Il avait « parti » (édité aux « Intouchables ») les folleries « verbachimes » du Chrétien qui ne parle aucune des deux langues officielles. 50,000 copies ! Le jeune Beausoleil trouvait que deux livres, c’était assez. Mais on a voulu presser le citron. Brûlé et puis Lanctôt font fi de « son sens de la mesure » et, sous d’autres signatures, publient un tome 3. C’est très triste chez des gens de livres. Mercantilisme fréquent en ce domaine ? Ça arrive, oui. L’idéateur a fait publier une bonne lettre de colère.
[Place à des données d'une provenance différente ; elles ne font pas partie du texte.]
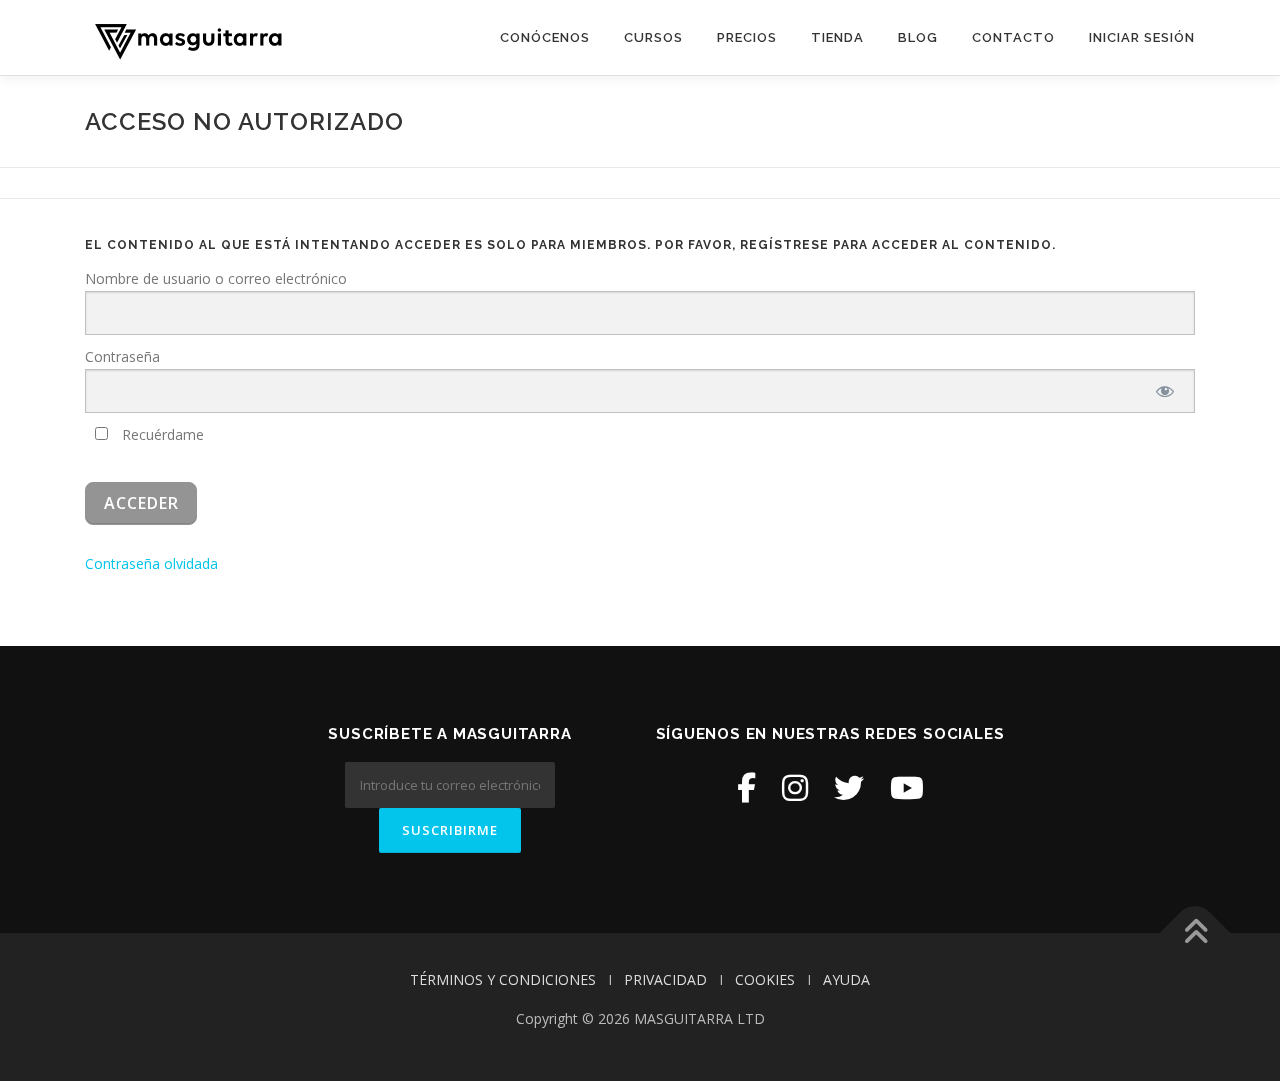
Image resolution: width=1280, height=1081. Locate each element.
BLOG (918, 37)
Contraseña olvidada (151, 563)
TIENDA (837, 37)
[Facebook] (746, 787)
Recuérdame (161, 434)
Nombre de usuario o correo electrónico (216, 278)
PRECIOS (747, 37)
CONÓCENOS (545, 37)
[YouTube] (907, 787)
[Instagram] (795, 787)
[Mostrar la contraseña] (1165, 391)
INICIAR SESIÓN (1142, 37)
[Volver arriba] (1195, 933)
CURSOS (653, 37)
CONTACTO (1013, 37)
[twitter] (849, 787)
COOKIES (765, 979)
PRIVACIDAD (665, 979)
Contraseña (122, 356)
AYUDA (846, 979)
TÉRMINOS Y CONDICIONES (503, 979)
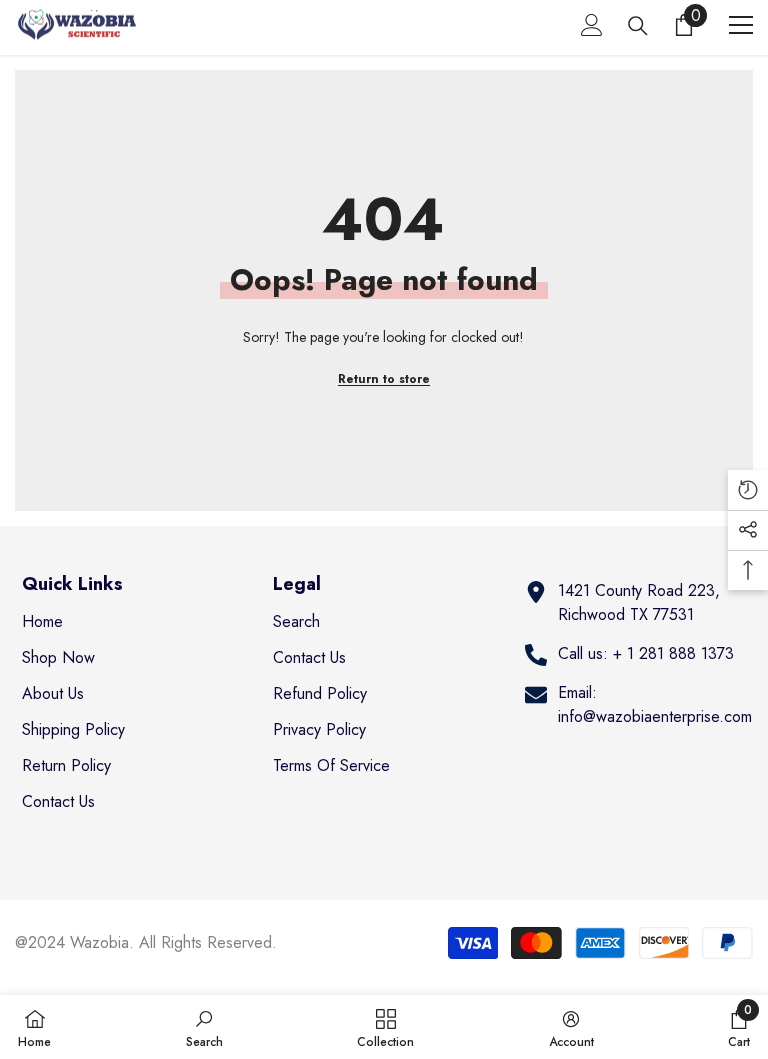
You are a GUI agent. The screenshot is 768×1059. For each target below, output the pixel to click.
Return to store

D’indignation. Les avocats ripostent donc ! Bon, je lui ferai « une lettre ouverte », n’ayant aucune chronique (Le Devoir ne répond pas ). Qui sera publiée ? Ça…
2-
Ce matin donc remontée en Laurentie. Gros petit-déj au « Petit poucet » de Val David, un ogre : deux foetus de poule, au miroir, mes chères bines, leur bonne confiture aux fraises, le pain de fesse…Yam ! Nous irons aux injections anti-grippes tantôt. Vendredi après-midi (et en soirée) qui vient :aller m’installer en kiosque (Trois-Pistoles éditions) Place Bonaventure. Le Salon aux 700 auteurs ! Hum !
Je me suis fait des copies de certains messages reçus. Y répondre au plus vite ? Énervé, je refuse des invitations (à conférencer) ici et là. Ma peur de dire « oui » et de décevoir ensuite. Débordement. Hier soir, le « Groupe des six », bonne bouffe au « Petit italien » de la rue Bernard. Tour de table longuet sur les coiffures par ces dames. André (Dubois) et moi :attentifs et sourires au bec ! Autre tour de table sur les bobos de nos compagnes. Longuet. Voilà mon « Grand sec d’Orléans » vantant le Mario Dumont. Tout pour nos faire enrager. On ne mord pas et il est déçu.
Ring, ring ! C’est la Francine L. de mes aquarelles-à-vendre. Pas en bonne santé du tout. Reviens d’une semaine chez… Castro. Éblouie ! « Mer si verte, mon cher ». Me recommande un hôtel choisie avec bonheur— « six piscines » Claude !— viendra dans dix jours nous visiter. Me rapportera l’invendue bannière de procession de Fête-Dieu, celle au Christ ultra-saignant. Bien.
3-
Dimanche midi le très bon poulet « de sa recette » chez ma fille, Éliane, rue Chambord. Mes cinq ex-gamins, devenus de grands jeunes hommes, à mes côtés. Le bonheur ! Chandelles soufflés d’un seul coup. Vœu exaucé donc. Que Dieu me prête vie encore longtemps. Danier, mon fils, en bonne forme. Un petit peu triste :son chien Zoé resté (ordre d’Éliane !) à la maison. Remise de mon « À coeur de jour ». Rituel annuel au fond ! Me rendrais-je à 100 bouquins avant de lever les pattes !
Vu le « 24 poses » à la télé de ARTV. Effrayant portrait (en 24 poses) d’un pauvre petut monde sans horizon généreux. Réalisme qui blesse. Vérité crue qui me remue toujours. Le désastre des « gens heureux de si peu » ! Avec un moret dans la cave à la fin de ces dialogues de crétins. Oh la la ! Une dramaturgie « d’icitte » et pourtant pas si éloignée de celle des grands Russes. Les âmes en peine.
Dany Laferrière (il a une couverture de presse fantastique en ayant simplement rajouté 120 pages à un livre ancien ) chez Bazzo à Cbf.fm. Il dira : « Si la princesse Diana, morte dans cet accident, avait aussi tué, dans sa rutilante voiture, un magrhébin de Paris, elle devenait un monstre effroyable de sa Jet Set ». Vrai. Un fil sépare l’héroïnisation et la diabolisation. Le hasard. Il parle de la Monica à Bill Clnton. Il dit des choses étonnantes. Ah si on invitait parfois un écrivain aux actualités ! Mais non. Chacun son ghetto. Sur le 11 septembre, Dany dit : « l’Événemenmt important c’est le Proche-Orient depuis 30 ans, pas le 11 seulement ». Si vrai. Mais (contradictoire) il dit aussi que les actualités (politiques ou autres) ne l’intéressent pas vraiment ! Bizarre affirmation.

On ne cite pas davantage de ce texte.